**PROBLEM DETAILS**
Reproduce the items below, substituting "Where can I find" for every occurrence of "Where is" and leaving all other text unchanged.

########################################

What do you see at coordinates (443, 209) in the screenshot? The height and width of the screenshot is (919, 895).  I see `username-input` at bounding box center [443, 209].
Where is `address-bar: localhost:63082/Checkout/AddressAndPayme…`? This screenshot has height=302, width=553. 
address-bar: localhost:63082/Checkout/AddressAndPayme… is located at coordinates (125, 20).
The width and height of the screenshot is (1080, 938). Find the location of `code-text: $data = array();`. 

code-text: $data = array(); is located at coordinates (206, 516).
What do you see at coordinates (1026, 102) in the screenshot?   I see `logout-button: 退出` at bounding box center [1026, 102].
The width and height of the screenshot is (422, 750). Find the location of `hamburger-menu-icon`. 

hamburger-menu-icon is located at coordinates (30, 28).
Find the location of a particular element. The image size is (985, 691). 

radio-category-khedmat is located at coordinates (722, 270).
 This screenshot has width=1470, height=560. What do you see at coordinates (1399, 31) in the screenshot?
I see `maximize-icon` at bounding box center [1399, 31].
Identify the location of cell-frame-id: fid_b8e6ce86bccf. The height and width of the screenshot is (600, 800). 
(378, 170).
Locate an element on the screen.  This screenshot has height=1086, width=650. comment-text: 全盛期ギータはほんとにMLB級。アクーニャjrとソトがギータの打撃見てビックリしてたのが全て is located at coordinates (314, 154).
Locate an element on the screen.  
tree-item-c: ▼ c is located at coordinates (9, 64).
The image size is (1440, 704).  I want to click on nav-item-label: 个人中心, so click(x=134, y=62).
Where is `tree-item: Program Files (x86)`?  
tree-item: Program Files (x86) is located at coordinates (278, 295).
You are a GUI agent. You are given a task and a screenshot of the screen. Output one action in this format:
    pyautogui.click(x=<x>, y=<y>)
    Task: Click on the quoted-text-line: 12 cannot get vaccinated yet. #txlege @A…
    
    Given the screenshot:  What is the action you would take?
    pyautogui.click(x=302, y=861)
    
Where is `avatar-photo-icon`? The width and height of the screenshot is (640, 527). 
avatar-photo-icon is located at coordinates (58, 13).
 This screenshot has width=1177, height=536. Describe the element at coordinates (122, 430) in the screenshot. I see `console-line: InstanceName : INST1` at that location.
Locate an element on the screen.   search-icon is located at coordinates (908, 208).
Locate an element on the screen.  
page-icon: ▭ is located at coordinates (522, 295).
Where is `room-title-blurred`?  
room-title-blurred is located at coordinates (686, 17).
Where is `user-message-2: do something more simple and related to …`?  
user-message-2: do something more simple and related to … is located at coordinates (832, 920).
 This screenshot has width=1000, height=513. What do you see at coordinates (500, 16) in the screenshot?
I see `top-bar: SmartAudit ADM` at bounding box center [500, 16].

########################################

**EXERCISE RESPONSE**
What do you see at coordinates (443, 209) in the screenshot? The height and width of the screenshot is (919, 895).  I see `username-input` at bounding box center [443, 209].
Where can I find `address-bar: localhost:63082/Checkout/AddressAndPayme…`? This screenshot has height=302, width=553. 
address-bar: localhost:63082/Checkout/AddressAndPayme… is located at coordinates (125, 20).
The width and height of the screenshot is (1080, 938). Find the location of `code-text: $data = array();`. 

code-text: $data = array(); is located at coordinates (206, 516).
What do you see at coordinates (1026, 102) in the screenshot?   I see `logout-button: 退出` at bounding box center [1026, 102].
The width and height of the screenshot is (422, 750). Find the location of `hamburger-menu-icon`. 

hamburger-menu-icon is located at coordinates (30, 28).
Find the location of a particular element. The image size is (985, 691). 

radio-category-khedmat is located at coordinates (722, 270).
 This screenshot has width=1470, height=560. What do you see at coordinates (1399, 31) in the screenshot?
I see `maximize-icon` at bounding box center [1399, 31].
Identify the location of cell-frame-id: fid_b8e6ce86bccf. The height and width of the screenshot is (600, 800). 
(378, 170).
Locate an element on the screen.  This screenshot has height=1086, width=650. comment-text: 全盛期ギータはほんとにMLB級。アクーニャjrとソトがギータの打撃見てビックリしてたのが全て is located at coordinates (314, 154).
Locate an element on the screen.  
tree-item-c: ▼ c is located at coordinates (9, 64).
The image size is (1440, 704).  I want to click on nav-item-label: 个人中心, so click(x=134, y=62).
Where can I find `tree-item: Program Files (x86)`?  
tree-item: Program Files (x86) is located at coordinates (278, 295).
You are a GUI agent. You are given a task and a screenshot of the screen. Output one action in this format:
    pyautogui.click(x=<x>, y=<y>)
    Task: Click on the quoted-text-line: 12 cannot get vaccinated yet. #txlege @A…
    
    Given the screenshot:  What is the action you would take?
    pyautogui.click(x=302, y=861)
    
Where can I find `avatar-photo-icon`? The width and height of the screenshot is (640, 527). 
avatar-photo-icon is located at coordinates (58, 13).
 This screenshot has width=1177, height=536. Describe the element at coordinates (122, 430) in the screenshot. I see `console-line: InstanceName : INST1` at that location.
Locate an element on the screen.   search-icon is located at coordinates (908, 208).
Locate an element on the screen.  
page-icon: ▭ is located at coordinates (522, 295).
Where can I find `room-title-blurred`?  
room-title-blurred is located at coordinates (686, 17).
Where can I find `user-message-2: do something more simple and related to …`?  
user-message-2: do something more simple and related to … is located at coordinates (832, 920).
 This screenshot has width=1000, height=513. What do you see at coordinates (500, 16) in the screenshot?
I see `top-bar: SmartAudit ADM` at bounding box center [500, 16].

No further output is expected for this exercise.